## Task statement
Would you copy each line of the data below that has "text"?
Given entries Block Start
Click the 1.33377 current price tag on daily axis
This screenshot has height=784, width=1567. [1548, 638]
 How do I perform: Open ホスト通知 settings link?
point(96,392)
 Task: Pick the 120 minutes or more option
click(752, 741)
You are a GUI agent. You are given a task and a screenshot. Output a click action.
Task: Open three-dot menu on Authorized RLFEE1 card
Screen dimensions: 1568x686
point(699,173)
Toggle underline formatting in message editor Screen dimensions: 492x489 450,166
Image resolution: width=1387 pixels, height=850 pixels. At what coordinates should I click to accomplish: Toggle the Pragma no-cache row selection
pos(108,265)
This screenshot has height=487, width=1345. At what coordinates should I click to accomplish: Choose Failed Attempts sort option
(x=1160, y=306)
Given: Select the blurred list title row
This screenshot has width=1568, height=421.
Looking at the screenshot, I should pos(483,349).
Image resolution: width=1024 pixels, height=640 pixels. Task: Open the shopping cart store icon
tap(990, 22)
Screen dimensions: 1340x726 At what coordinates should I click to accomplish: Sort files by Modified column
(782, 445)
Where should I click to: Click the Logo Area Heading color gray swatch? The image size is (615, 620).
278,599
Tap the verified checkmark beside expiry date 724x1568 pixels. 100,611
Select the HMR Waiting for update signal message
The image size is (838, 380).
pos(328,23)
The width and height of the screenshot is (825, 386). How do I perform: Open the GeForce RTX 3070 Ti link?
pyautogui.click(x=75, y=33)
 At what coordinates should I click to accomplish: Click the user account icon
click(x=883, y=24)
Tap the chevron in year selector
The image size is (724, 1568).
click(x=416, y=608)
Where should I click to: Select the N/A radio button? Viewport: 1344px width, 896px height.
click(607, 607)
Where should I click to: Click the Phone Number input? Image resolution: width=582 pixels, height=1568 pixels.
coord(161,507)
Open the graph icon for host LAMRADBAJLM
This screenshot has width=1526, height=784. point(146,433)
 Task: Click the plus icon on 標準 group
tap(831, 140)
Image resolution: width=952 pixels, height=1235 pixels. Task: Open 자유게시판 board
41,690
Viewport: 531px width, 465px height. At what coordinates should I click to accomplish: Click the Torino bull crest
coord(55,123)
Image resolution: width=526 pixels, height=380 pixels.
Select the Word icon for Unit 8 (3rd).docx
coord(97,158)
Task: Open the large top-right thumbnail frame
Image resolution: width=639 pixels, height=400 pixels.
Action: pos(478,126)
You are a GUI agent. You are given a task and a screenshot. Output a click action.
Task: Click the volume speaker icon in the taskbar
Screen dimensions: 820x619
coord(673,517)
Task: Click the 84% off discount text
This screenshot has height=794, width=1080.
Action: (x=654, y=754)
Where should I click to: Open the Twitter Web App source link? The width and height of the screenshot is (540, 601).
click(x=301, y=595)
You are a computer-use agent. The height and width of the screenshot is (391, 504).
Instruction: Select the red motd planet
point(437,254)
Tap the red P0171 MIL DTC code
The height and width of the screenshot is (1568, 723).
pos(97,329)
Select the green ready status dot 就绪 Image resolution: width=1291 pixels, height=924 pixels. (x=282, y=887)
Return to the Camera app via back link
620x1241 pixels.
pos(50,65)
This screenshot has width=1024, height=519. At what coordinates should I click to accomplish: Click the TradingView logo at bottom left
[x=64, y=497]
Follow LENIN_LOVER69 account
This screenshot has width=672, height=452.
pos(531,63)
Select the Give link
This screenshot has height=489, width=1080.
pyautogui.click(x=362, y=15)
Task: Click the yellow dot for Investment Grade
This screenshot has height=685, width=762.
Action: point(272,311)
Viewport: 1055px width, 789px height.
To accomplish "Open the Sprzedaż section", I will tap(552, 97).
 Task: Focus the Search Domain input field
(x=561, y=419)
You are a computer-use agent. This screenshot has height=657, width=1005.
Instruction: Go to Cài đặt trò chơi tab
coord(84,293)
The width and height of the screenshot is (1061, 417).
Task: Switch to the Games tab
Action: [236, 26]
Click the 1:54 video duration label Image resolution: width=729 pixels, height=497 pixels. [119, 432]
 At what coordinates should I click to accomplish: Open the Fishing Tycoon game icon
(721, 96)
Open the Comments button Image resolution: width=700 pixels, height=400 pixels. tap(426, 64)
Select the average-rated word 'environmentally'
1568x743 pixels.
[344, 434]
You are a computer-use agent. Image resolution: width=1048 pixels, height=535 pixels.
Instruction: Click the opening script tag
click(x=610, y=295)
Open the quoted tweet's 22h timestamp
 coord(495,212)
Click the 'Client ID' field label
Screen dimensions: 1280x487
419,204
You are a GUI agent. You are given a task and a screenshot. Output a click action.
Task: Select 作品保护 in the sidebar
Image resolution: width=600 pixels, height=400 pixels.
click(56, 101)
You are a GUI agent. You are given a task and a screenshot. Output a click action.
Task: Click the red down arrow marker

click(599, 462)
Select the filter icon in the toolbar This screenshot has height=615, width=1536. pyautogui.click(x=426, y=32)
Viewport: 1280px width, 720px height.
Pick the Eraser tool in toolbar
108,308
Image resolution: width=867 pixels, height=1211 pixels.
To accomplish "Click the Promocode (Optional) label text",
Given entries Block End
## Task response
Task: Click the 84% off discount text
To accomplish "Click the Promocode (Optional) label text",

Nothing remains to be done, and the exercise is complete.